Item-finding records
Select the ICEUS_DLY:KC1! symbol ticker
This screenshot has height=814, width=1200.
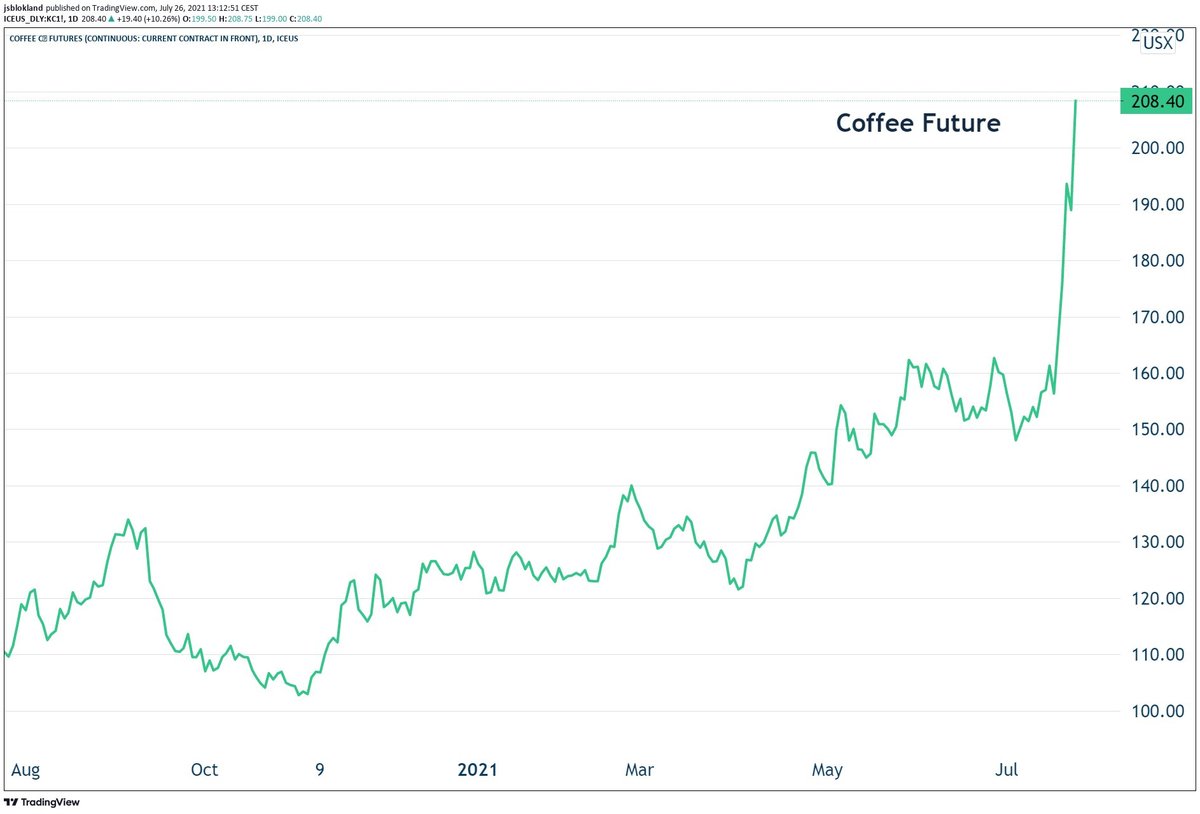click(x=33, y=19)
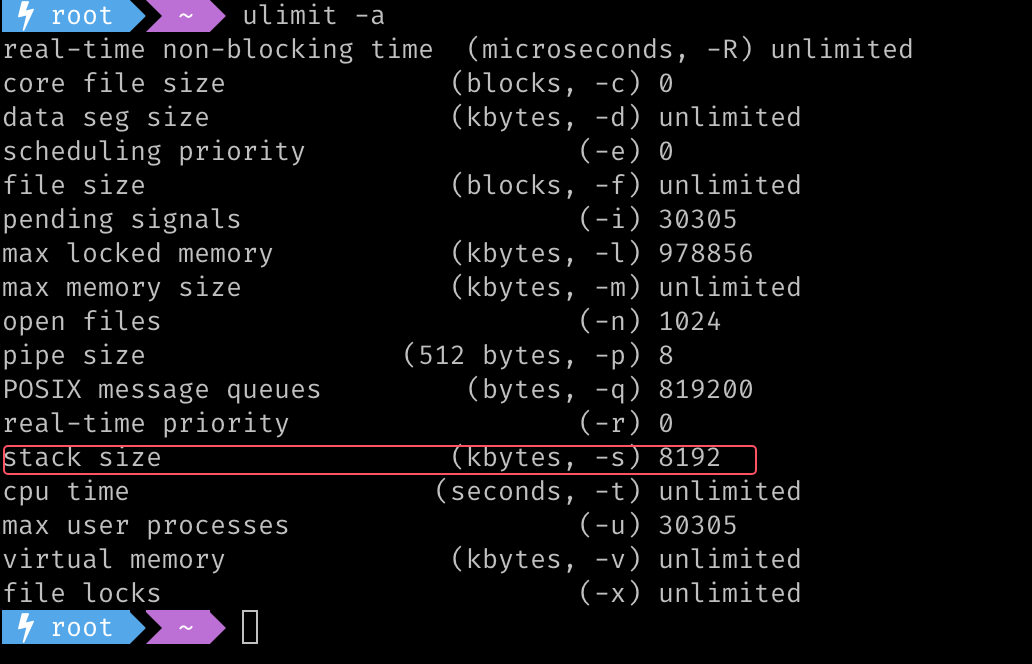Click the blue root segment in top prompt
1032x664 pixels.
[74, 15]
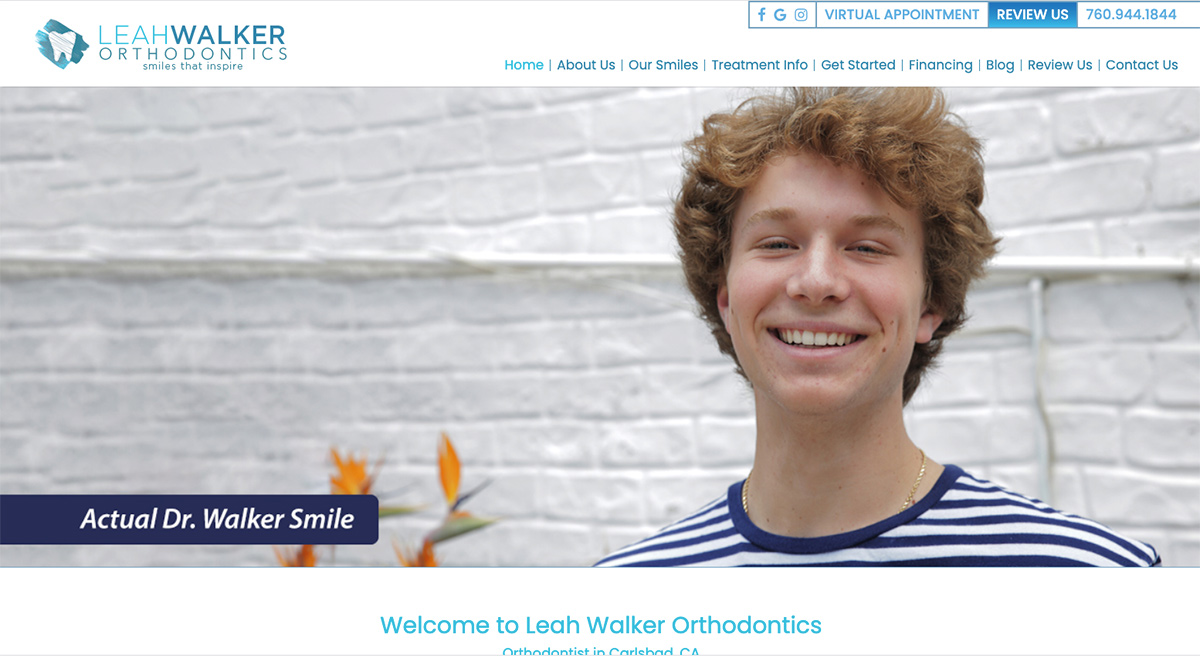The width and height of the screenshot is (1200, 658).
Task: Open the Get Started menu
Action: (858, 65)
---
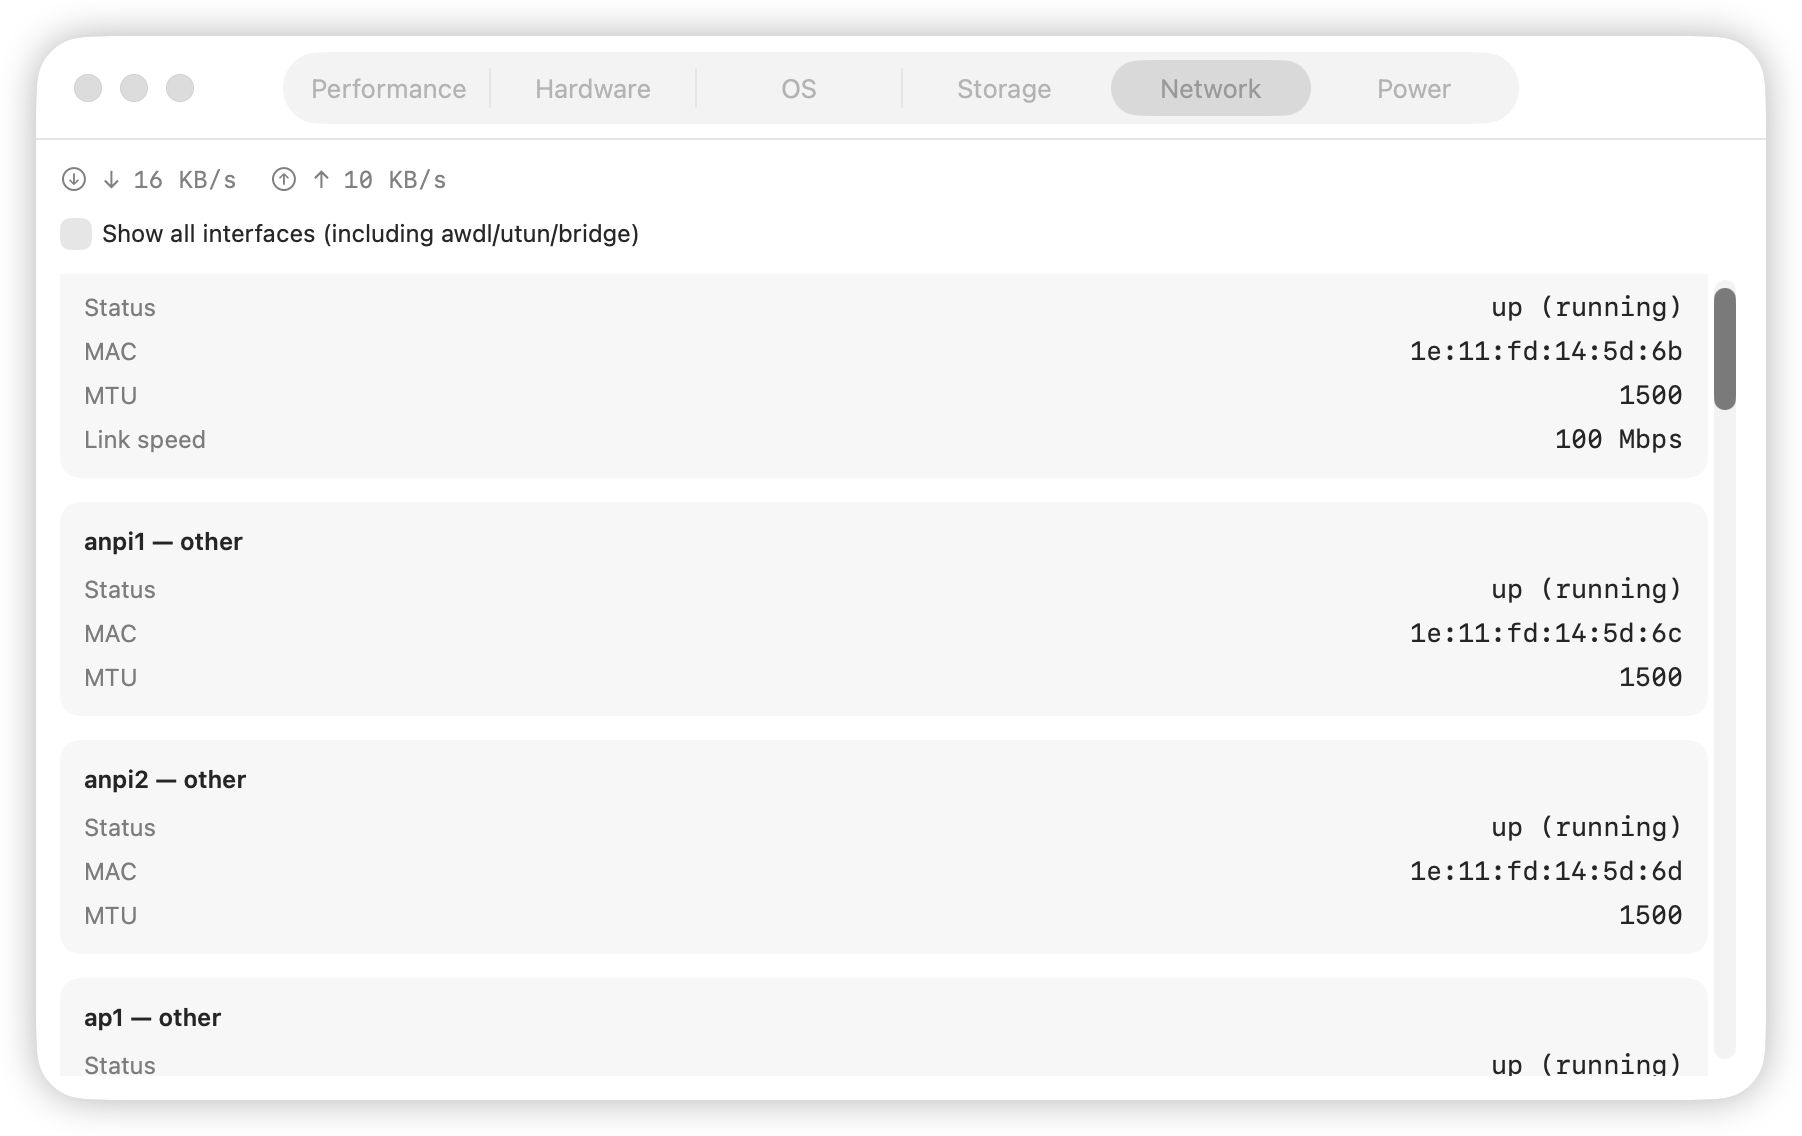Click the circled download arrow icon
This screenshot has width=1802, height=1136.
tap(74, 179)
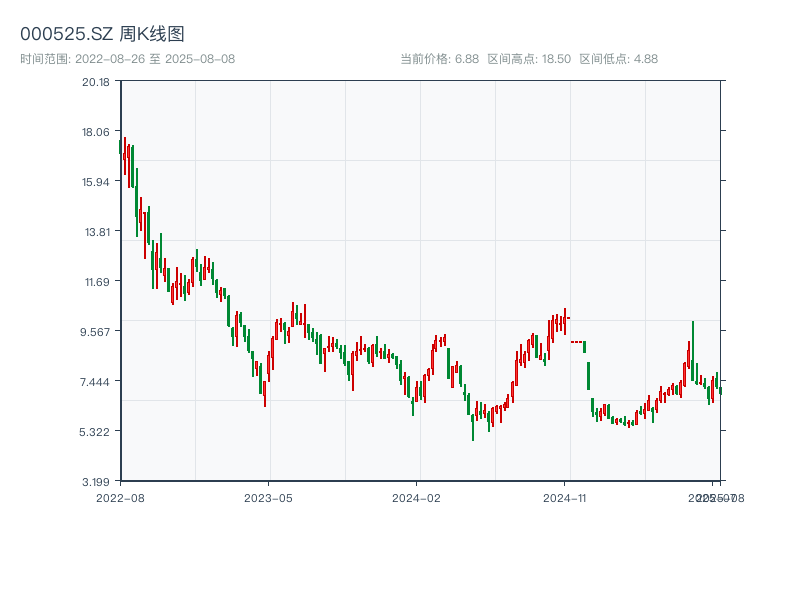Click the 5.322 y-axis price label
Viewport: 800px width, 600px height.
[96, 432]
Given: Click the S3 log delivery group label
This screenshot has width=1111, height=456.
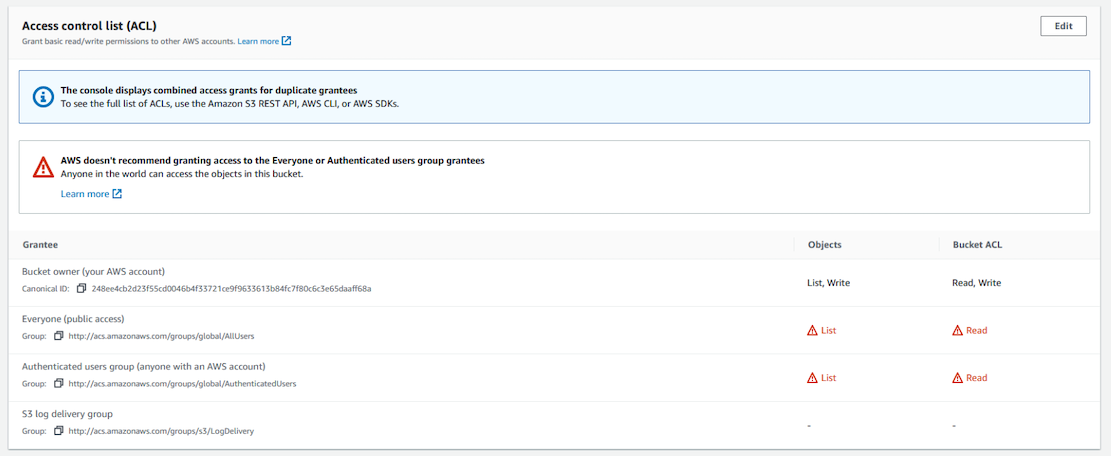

§ **WHAT THE EXERCISE ASKS**: Copy the material above word for word, from the line containing "Click the circled download arrow icon" through the line containing "This screenshot has width=1111, height=456.", both included. Leave the pictures out of your answer.

§ **THE OUTPUT**:
Click the circled download arrow icon
This screenshot has width=1802, height=1136.
tap(74, 179)
Click the 5.322 y-axis price label
Viewport: 800px width, 600px height.
[96, 432]
Given: Click the S3 log delivery group label
This screenshot has width=1111, height=456.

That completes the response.